Assurances et Internet

Publié en 2010
Jean-Claude Seys Président de l'Institut Diderot, fondateur et vice-président du groupe Covéa qui réunit les mutuelles d’assurance MAAF, MMA et GMF.

Les assureurs et, plus encore, leurs réseaux de distribution s’interrogent : les consommateurs vont-ils abandonner les réseaux physiques et vouloir souscrire par Internet ?

On ne peut répondre à cette question sans la situer dans la problématique plus vaste que représente l’impact des technologies de l’information et des communications sur notre économie.

Depuis l’avènement des premiers ordinateurs, il y a 60 ans, un certain nombre de technologies se sont développées qui convergent aujourd’hui pour former un système global de saisie, de transmission, de stockage et traitement de données.

Pour la première fois dans l’histoire, toutes les données de toute nature (physique, textes, iconographie) ont un système de représentation unique et universel : la codification numérique.

Pour la première fois, des millions d’ordinateurs, des milliards de téléphones et des milliards d’objets divers, des cartes de crédit aux badges de sécurité en passant par les puces RFID du pot de confiture, se présentent comme autant d’éléments d’un système global.

Tout objet, réel ou virtuel, a désormais son avatar numérique et celui qui ne l’a pas va tomber dans l’oubli comme les faits et pensées des hommes avant l’écriture.

Pour la première fois enfin, des systèmes logiciels sont capables de simuler l’intelligence humaine et, progressivement, avec l’informatique affective, de décrypter les sentiments humains : des robots intelligents et sensibles vont s’intégrer au « net ».

Les conséquences seront de trois ordres.

1/ Une forte augmentation de la productivité dans les services, comparable à ce que l’énergie mécanique a apporté à l’industrie. Les services sont en effet constitués pour une large part de la saisie et du traitement de données, éventuellement complétés par quelques gestes, que le système peut effectuer seul ou avec la seule intervention du bénéficiaire. C’est déjà le cas pour l’achat d’un billet d’avion et l’enregistrement à l’aéroport par exemple.
Parmi les services susceptibles de bénéficier de ce progrès, le commerce de détail : 50 % du prix de vente final de certains produits est constitué du coût de la distribution. Sauf nécessité d’un conseil, rarement donné dans la réalité, ou d’une assurance psychologique, également rare et plus rarement encore objective, le e-commerce devrait se substituer dans une large mesure au commerce traditionnel, d’autant que s’y ajoutent deux avantages supplémentaires :

2/ On considère qu’une zone de chalandise attire les clients en fonction du carré de sa surface de vente (d’où le succès des foires, des marchés et des rues spécialisées dans les cités d’autrefois). Internet fournit un marché national, voire mondial, avec la double caractéristique de la possibilité de comparer les prix et de disposer d’un large choix de fournisseurs.

3/ Les économies de transport, de temps et des frais annexes (parking par exemple) constituent un avantage supplémentaire.

Certes, Internet a aussi quelques inconvénients, mais les avantages compétitifs doivent lui assurer, dans beaucoup de domaines, un développement ultra rapide.

En matière d’assurance, le développement devait être ralenti, du fait que :

– Le coût de la distribution est sensiblement moindre que dans l’habillement, par exemple.

– Le conseil peut être indispensable. Cependant, les professionnels de la distribution d’assurances accordent à ce facteur, tout à fait réel, une importance excessive : le conseil est réel pour une assurance d’entreprise, presque nul pour une assurance scolaire, situé quelque part entre les deux pour les autres types d’assurances. Pour en apprécier l’importance réelle, il faut rappeler que le Net peut aussi donner des conseils, et que sa capacité dans ce sens va s’intensifier avec la montée en puissance de consommateurs habitués à la pratique d’Internet.

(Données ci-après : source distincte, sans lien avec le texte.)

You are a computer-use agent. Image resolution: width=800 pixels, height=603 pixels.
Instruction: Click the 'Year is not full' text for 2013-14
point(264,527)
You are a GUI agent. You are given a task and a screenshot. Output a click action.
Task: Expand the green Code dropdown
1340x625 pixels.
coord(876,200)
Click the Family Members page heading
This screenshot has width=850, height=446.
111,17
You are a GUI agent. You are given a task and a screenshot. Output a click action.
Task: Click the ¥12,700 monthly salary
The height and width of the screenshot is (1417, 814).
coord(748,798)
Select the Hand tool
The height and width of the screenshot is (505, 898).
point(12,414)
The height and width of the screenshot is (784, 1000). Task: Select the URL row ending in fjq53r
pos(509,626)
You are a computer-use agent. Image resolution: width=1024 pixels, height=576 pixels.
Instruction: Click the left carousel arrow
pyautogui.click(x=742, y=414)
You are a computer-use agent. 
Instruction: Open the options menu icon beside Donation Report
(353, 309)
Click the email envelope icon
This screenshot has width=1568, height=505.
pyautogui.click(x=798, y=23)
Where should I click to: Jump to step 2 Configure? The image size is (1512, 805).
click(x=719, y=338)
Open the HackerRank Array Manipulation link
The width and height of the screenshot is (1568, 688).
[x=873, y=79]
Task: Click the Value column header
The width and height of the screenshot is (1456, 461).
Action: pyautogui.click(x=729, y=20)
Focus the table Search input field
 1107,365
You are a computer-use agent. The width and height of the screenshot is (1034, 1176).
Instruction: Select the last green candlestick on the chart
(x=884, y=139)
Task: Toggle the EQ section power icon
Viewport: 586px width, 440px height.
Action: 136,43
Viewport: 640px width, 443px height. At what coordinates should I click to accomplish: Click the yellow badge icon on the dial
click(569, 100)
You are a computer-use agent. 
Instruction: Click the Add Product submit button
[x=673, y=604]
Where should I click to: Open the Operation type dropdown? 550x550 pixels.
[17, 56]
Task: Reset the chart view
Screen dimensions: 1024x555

De plus, puisqu’Internet peut capter des informations de toute nature relative à l’acheteur, tout opérateur capable de les appréhender, de les trier et de les exploiter intelligemment va disposer sur les distributeurs classiques d’un avantage compétitif écrasant : il pourra faire une offre d’emblée pertinente, et, en économisant des dépenses de marketing inutiles, offrir des tarifs encore plus attractifs. Pour l’instant toutefois, personne ne semble avoir mis en évidence des informations disponibles de cette manière significatives en termes de sélection des risques.

Comme le développement de la productivité dans la fabrication, celle des services devrait abaisser leur coût, et libérer un volant important de ressources humaines.

Il n’y aura poursuite de croissance de nos économies qu’autant que le redéploiement de ces ressources humaines sera assuré, soit pour la satisfaction de besoins déjà identifiés comme la santé, soit pour les besoins relatifs à l’information, la connaissance, la relation, le jeu, l’art, la religion, qu’Internet pourrait aider à satisfaire et qui sont encore latents.